=== Job ===
Write the next part of the scrapy-streamitem README, starting right after its last line.

** start of Text to read **

Scrapy support for working with streamcorpus Stream Items.
Python
Latest commit 78ecb9d Jan 8, 2015 @gatufo gatufo Update README.rst

README.rst

scrapy-streamitem

https://badge.fury.io/py/scrapy-streamitem.png https://api.travis-ci.org/scrapinghub/scrapy-streamitem.png?branch=master

Overview

Scrapy support for working with streamcorpus StreamItems.

Includes the following:

  • StreamItem: Scrapy Stream Item definition. streamitem.items.StreamItem
  • StreamItemLoader: Scrapy Itemloader for StreamItem. streamitem.loaders.StreamItemLoader
  • StreamItemExporter: Scrapy ItemExporter to .sc file. streamitem.exporters.StreamItemExporter
  • StreamItemFileFeedStorage: Scrapy FileFeedStorage to handle .sc files. streamitem.storages.StreamItemFileFeedStorage

Stream Items

Scrapy Stream Item will be populated from response with the following fields:

  • url: A string containing the URL of the response.
  • body: A string containing the body of this Response.

** end of Text to read **
** start of Material provided **

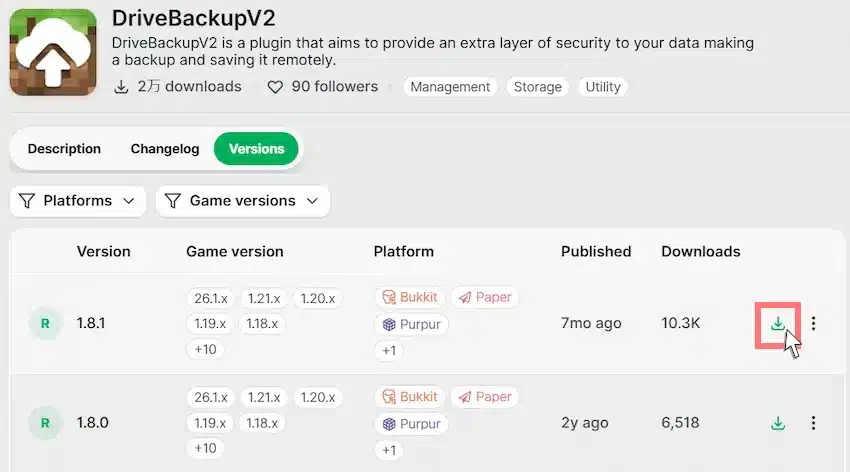The width and height of the screenshot is (850, 472).
Task: Open the Management category tag
Action: coord(450,87)
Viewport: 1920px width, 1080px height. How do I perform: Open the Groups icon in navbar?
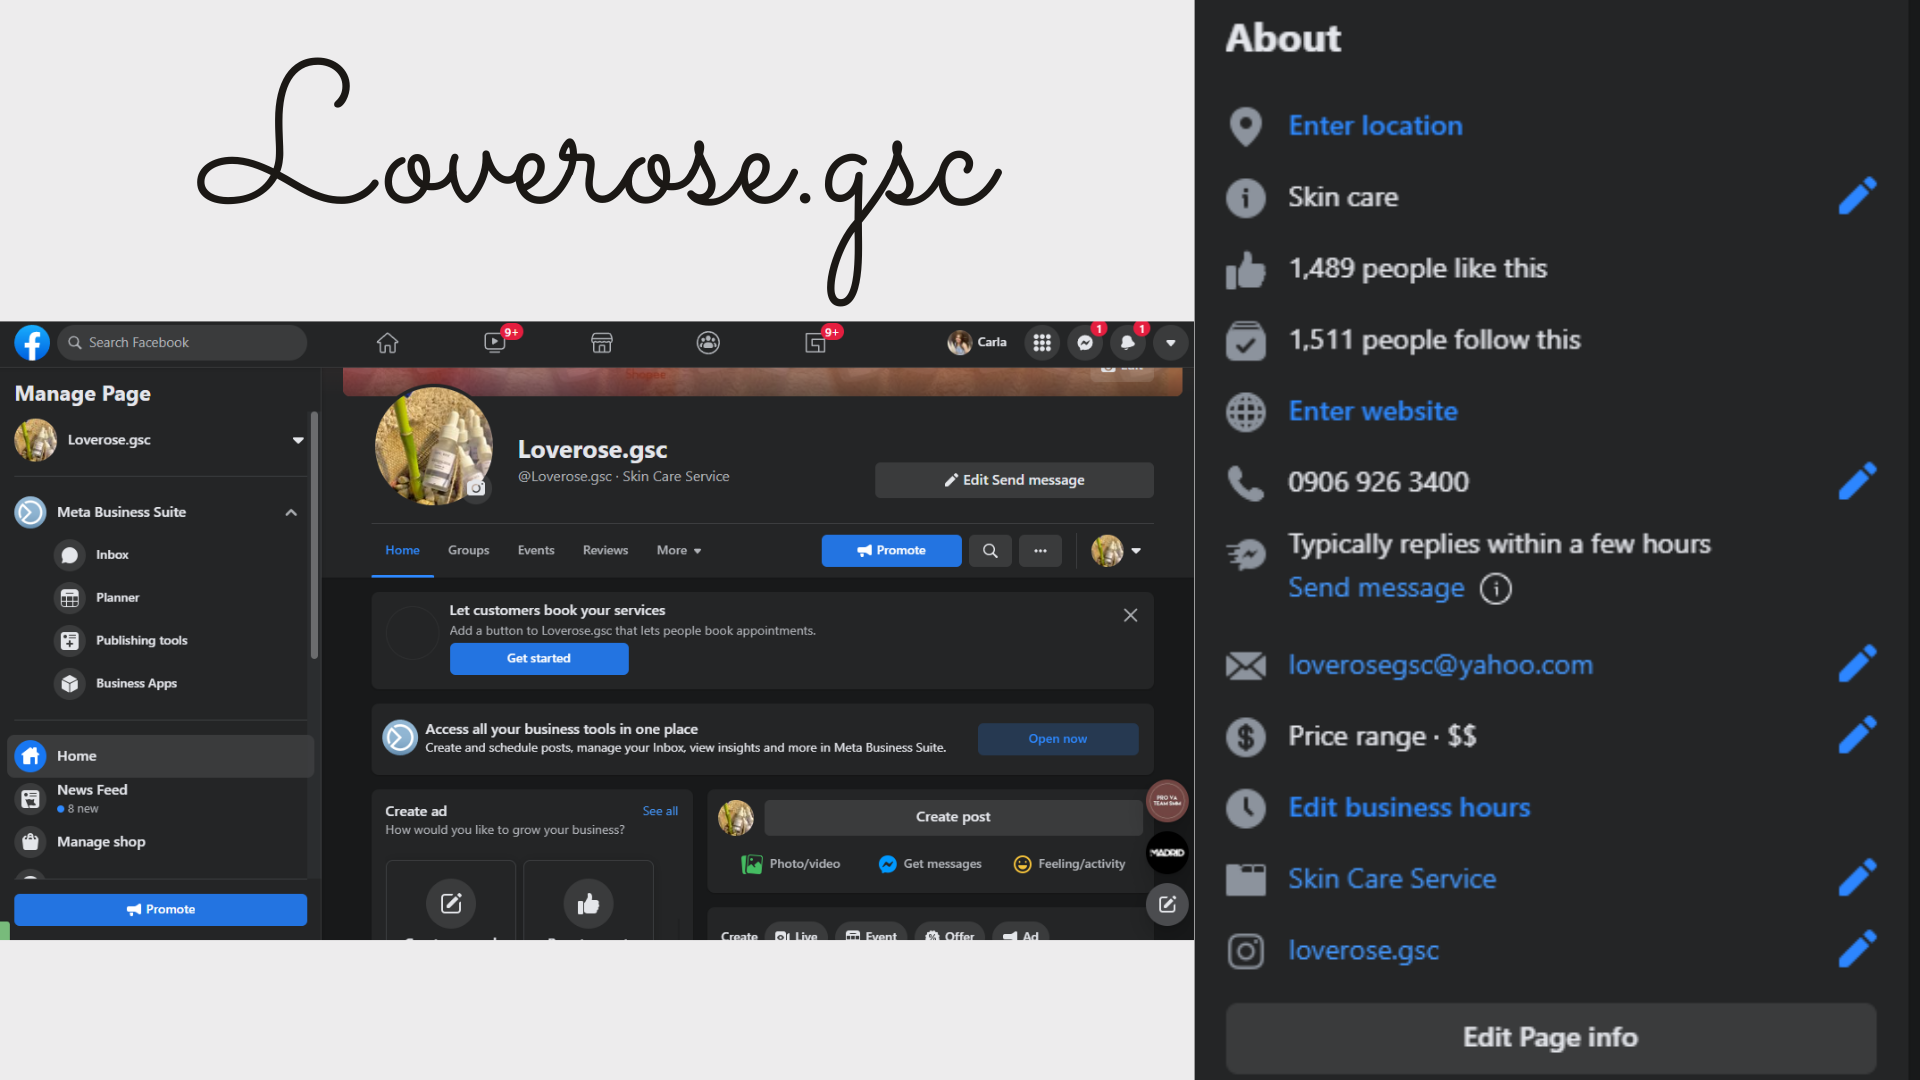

** end of Material provided **

=== Solved problem ===
  • source_url: If response has been redirected, a string containing the URL of the original page. Defaults to None.
  • redirect_urls: If response has been redirected, a list containing the URLs of all the redirected pages, including the current one. Defaults to None.
  • http_status: An integer representing the HTTP status of the response. Example: 200, 404.
  • content_type: A string containing the Content-Type HTTP header of the response.
  • response_size: An integer representing the response body size in bytes.
  • metadata: A dict containing arbitrary metadata for this page.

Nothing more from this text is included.